These foundations award grants to scientists and supervise their projects. Grants are awarded without conditions.

Mr Prime Minister has already outlined our main objectives in this industry. I am not going to go over them again. I’d only like to say that one of our absolute priorities is to thoroughly review applications and supervise projects.

The foundations have brought together many renowned experts. I’d like to give one example. While carrying out the tasks set forth in government resolutions 218 and 220, we hired a group of experts to evaluate several projects. Most of the experts were members of these foundations.

On a side note, Resolution 220 called for a contest to be held among leading international scientists to create research labs at Russian universities. We hired experts recommended by the U.S. National Science Foundation, associations of European and American universities and the European Commission. I should say that the quality of the evaluation made by Russian experts was at least as good as that of the renowned experts from leading international institutes.

Today we will hear reports of the heads of these foundations. They already spoke at the exhibition today and now will tell us about their accomplishments in greater detail. Now I would like to highlight several remarkable projects.

In March 2010, physicists at a research institute based in the town of Dubna synthesised the super heavy element number 117, which the American Physical Society honoured as one of the most prominent discoveries in basic research made in 2010. This project was made possible by a grant awarded by the Basic Research Foundation, after which it was joined by several international foundations and the work was completed successfully.

Meanwhile, this foundation financed an applied research project of the Tomsk Regional Centre for Manufacturing Technology, which developed parts of cooling systems for nuclear reactors made of zirconium and titanium alloys. These solutions were later used by Chepetsky Mechanical Plant to develop serial technology. As you can see, these foundations help to resolve a wide range of research challenges.

The same goes for the Development Foundation for Small Businesses in the R&D Sector. If memory serves, Mr Sergei Polyakov [Director General of the Foundation for Small Businesses] demonstrated heart valves today. The manufacturer, sponsored by this foundation, meets most of the domestic demand for such valves and also supplies them abroad – these valves have been internationally certified.

Regarding the Foundation for Humanities Research, the chairman of its board, Mr Vladimir Fridlyanov, has spoken about support for excavations today. But there is one more very important aspect of its activities – it publishes unique books. The books are published not for profit, but they make it possible to maintain the cultural atmosphere in Russia.

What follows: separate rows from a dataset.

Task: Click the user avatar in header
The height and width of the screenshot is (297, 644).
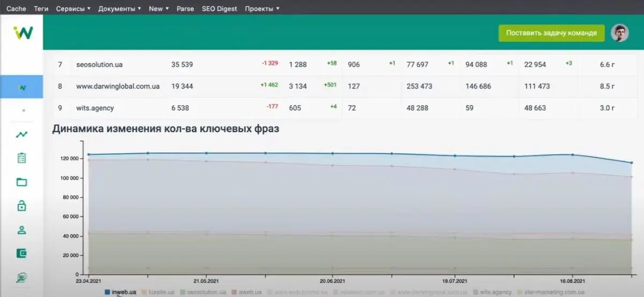Action: (620, 33)
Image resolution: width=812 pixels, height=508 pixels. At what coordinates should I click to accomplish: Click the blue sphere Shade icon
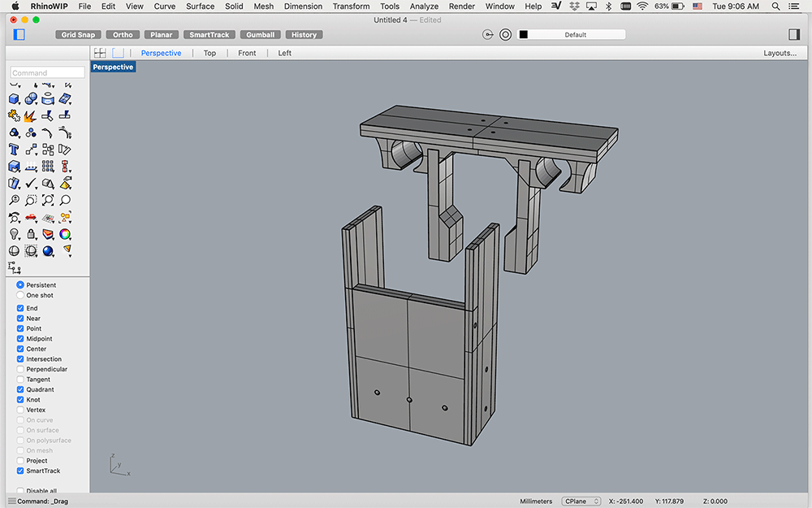click(x=48, y=251)
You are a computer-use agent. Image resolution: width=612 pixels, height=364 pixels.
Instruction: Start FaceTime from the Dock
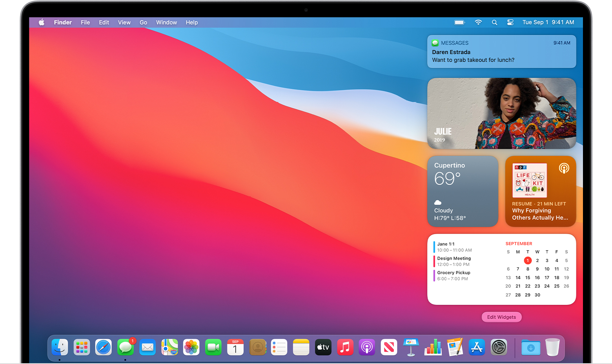click(x=213, y=347)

The publications include a multi-volume encyclopedia of the Russian language, research on the restoration and publication of unique documents, and so on.

Now I’d like to say a few words about the financing for these foundations. They were set up in the 1990s, and the disbursements budgeted for them were comparable to what civilian research received. This approach has its logic.

Since the foundations finance the larger share of major innovative projects, in particular at the first stage (most of them are also sponsored by RusNano and Russian Venture Company, as well as through the Skolkovo project), the state had to set a fixed ratio of allocations for the foundations to those for civilian research in order to eliminate the problem of bottlenecks.

This ratio was maintained until the crisis broke out, when allotments for civilian research were not only kept at the same level but even increased through an anti-recessionary programme, while disbursements for the foundations remained at the same level.

Some even suggested reducing spending on them. But the government has made a decision to keep it at the same level. This decision was supported by the Ministry of Finance.

We set aside the same amount for 2011. Unfortunately, the funding for 2012 and 2013 had to be cut, although we insisted that it should be maintained or, better yet, increased.

We have an understanding on this issue with the Ministry of Finance; we agreed to revisit it as we revamp the budget for the next three years in 2011. However, I think it necessary to mention this problem now.

It is critical to increase allocations for these foundations. The increase should at least keep pace with inflation, and outpace it if possible.

Why is it so important to increase these allocations? It would be very unsound to narrow the research field now, as sometimes research projects can result in new important unexpected discoveries.

On the other hand, if we keep the research range unchanged, we have to reduce the value of grants. Today the average value of grants awarded by the Basic Research Foundation, the Foundation for Humanities Research and the Foundation for Small Businesses is worth 400,000 roubles, 350,000 roubles and around 1,000,000 roubles, respectively, which is often inadequate for important forward-looking projects.

These sums may seem adequate for theoretical research projects but are definitely not enough for projects involving tests of new solutions. This is why I believe it is absolutely necessary to increase allotments for these foundations, while understanding that any increase should be economically substantiated.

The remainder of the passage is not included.